**TASK ITEM**
In the records below, find the line containing "Screen dimensions: 578x376"; give it again exactly, along with every line that follows, and nothing else.

**MATERIAL TO PROCESS**
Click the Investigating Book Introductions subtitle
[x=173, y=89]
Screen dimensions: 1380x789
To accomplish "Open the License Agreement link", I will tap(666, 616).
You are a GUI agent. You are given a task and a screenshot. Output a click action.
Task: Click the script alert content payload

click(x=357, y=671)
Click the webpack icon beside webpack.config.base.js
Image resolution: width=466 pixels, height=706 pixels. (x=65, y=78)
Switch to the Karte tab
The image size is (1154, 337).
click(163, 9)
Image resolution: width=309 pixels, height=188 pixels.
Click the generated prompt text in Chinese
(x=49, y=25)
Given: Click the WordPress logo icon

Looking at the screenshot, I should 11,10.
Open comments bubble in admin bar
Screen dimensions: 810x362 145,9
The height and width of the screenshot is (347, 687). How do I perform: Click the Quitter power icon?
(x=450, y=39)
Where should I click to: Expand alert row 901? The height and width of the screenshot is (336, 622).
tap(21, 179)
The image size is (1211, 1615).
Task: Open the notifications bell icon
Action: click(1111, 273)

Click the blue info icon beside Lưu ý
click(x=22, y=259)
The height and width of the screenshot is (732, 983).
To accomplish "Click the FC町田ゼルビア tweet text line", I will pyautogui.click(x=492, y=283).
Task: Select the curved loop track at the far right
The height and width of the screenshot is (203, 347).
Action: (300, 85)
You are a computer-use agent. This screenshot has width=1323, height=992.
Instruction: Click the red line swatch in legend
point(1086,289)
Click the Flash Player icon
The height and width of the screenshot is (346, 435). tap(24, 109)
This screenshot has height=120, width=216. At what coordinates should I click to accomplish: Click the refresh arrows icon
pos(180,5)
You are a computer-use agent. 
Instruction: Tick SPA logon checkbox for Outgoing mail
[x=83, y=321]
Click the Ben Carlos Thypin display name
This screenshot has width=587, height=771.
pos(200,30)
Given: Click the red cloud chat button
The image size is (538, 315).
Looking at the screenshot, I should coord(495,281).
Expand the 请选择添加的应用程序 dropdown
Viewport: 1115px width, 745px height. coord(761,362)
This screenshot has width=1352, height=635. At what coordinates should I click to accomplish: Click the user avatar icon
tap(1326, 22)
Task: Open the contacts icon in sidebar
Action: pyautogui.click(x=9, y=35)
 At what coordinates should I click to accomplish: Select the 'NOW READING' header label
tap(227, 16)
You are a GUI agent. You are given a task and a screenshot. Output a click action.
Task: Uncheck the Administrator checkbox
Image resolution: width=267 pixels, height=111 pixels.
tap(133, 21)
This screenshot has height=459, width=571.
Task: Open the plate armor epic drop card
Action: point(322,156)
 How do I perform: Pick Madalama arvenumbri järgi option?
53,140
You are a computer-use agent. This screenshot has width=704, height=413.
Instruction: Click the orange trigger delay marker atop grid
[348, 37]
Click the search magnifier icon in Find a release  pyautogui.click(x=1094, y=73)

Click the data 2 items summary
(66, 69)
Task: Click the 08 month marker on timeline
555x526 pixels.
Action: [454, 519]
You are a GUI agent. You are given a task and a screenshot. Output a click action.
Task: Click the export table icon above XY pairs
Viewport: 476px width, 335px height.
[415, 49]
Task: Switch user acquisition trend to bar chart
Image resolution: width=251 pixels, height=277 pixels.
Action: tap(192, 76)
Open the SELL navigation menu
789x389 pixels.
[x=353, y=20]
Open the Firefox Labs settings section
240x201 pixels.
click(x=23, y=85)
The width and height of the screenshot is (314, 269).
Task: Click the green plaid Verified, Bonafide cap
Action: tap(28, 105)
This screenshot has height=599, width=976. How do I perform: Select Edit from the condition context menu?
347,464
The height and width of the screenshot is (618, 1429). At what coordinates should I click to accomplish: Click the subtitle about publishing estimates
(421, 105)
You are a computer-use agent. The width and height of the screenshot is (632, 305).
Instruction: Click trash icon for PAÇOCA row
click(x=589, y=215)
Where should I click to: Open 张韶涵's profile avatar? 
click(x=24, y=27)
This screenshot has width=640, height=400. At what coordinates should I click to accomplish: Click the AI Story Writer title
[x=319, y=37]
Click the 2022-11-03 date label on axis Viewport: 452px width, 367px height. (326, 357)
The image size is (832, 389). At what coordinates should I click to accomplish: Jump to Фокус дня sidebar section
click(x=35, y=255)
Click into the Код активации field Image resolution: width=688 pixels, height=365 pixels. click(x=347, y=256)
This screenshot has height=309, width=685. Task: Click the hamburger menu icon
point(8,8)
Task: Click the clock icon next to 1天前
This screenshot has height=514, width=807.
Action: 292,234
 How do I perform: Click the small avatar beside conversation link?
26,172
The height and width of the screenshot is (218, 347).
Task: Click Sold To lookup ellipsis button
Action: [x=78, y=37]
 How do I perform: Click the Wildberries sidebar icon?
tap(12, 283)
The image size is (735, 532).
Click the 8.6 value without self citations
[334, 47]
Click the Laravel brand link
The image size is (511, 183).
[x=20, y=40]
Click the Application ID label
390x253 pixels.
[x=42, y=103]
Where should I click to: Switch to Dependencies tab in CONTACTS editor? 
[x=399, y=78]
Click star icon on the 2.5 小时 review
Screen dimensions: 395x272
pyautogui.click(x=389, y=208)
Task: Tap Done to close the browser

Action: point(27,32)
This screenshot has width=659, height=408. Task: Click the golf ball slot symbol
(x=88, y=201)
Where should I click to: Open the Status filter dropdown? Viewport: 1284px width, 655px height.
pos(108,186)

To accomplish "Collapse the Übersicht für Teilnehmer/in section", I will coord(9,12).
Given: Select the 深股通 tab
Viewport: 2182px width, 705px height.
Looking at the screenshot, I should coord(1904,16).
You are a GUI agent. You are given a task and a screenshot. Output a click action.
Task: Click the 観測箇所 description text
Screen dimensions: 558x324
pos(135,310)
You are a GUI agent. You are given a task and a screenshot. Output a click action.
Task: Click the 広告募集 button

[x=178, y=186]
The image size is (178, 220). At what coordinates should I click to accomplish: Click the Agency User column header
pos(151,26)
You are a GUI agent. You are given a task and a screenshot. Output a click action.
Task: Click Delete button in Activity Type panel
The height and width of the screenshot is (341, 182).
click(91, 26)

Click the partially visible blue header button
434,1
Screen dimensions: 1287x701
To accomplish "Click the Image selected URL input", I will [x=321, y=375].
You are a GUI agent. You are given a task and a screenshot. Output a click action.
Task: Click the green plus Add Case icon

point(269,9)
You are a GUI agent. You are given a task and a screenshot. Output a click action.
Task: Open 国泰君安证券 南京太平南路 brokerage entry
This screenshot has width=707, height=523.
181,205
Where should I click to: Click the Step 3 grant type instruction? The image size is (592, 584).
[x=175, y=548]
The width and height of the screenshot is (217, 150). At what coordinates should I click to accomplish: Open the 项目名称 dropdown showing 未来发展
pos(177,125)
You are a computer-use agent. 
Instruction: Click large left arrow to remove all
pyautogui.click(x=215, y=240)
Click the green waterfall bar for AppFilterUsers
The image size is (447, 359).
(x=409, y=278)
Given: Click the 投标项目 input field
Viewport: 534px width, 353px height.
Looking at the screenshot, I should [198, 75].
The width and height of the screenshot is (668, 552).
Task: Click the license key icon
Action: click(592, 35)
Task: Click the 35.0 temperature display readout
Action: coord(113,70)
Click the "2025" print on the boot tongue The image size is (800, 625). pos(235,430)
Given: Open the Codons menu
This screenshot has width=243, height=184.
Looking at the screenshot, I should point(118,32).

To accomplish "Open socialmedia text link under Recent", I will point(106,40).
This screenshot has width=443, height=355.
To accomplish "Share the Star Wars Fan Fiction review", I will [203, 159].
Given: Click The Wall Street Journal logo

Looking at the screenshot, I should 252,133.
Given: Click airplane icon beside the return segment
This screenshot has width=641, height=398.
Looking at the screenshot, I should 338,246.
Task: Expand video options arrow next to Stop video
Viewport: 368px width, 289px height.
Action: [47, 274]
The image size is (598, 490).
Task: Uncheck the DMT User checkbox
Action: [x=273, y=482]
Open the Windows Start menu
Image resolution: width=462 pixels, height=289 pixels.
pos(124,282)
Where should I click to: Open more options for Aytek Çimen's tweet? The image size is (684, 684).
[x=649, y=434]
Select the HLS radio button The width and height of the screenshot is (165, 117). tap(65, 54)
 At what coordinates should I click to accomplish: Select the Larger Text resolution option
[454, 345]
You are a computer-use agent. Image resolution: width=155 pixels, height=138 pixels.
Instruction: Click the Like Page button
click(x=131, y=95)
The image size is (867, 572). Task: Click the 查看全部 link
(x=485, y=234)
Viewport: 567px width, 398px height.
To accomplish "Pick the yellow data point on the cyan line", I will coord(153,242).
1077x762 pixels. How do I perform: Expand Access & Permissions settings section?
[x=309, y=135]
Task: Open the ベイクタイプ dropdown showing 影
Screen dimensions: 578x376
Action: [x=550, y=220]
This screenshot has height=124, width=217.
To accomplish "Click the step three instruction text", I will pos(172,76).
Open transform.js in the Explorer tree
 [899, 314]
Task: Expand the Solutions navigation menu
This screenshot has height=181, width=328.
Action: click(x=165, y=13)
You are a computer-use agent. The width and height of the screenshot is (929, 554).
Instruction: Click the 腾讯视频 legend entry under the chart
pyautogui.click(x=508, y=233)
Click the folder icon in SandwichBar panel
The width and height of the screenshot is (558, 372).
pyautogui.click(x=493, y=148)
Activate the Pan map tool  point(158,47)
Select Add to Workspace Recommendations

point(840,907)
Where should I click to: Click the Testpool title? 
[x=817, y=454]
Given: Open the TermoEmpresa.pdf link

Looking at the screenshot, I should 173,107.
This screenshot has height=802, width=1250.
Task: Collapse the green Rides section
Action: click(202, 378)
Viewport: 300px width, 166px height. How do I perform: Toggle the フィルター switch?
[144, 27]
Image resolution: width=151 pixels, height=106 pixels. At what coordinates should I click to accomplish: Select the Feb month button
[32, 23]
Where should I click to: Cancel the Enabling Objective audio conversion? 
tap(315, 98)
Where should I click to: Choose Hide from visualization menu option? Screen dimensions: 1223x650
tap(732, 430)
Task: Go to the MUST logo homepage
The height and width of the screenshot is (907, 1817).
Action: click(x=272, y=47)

**TASK OUTPUT**
Screen dimensions: 578x376
Action: [x=550, y=220]
This screenshot has height=124, width=217.
To accomplish "Click the step three instruction text", I will pos(172,76).
Open transform.js in the Explorer tree
 [899, 314]
Task: Expand the Solutions navigation menu
This screenshot has height=181, width=328.
Action: click(x=165, y=13)
You are a computer-use agent. The width and height of the screenshot is (929, 554).
Instruction: Click the 腾讯视频 legend entry under the chart
pyautogui.click(x=508, y=233)
Click the folder icon in SandwichBar panel
The width and height of the screenshot is (558, 372).
pyautogui.click(x=493, y=148)
Activate the Pan map tool  point(158,47)
Select Add to Workspace Recommendations

point(840,907)
Where should I click to: Click the Testpool title? 
[x=817, y=454]
Given: Open the TermoEmpresa.pdf link

Looking at the screenshot, I should 173,107.
This screenshot has height=802, width=1250.
Task: Collapse the green Rides section
Action: click(202, 378)
Viewport: 300px width, 166px height. How do I perform: Toggle the フィルター switch?
[144, 27]
Image resolution: width=151 pixels, height=106 pixels. At what coordinates should I click to accomplish: Select the Feb month button
[32, 23]
Where should I click to: Cancel the Enabling Objective audio conversion? 
tap(315, 98)
Where should I click to: Choose Hide from visualization menu option? Screen dimensions: 1223x650
tap(732, 430)
Task: Go to the MUST logo homepage
The height and width of the screenshot is (907, 1817).
Action: click(x=272, y=47)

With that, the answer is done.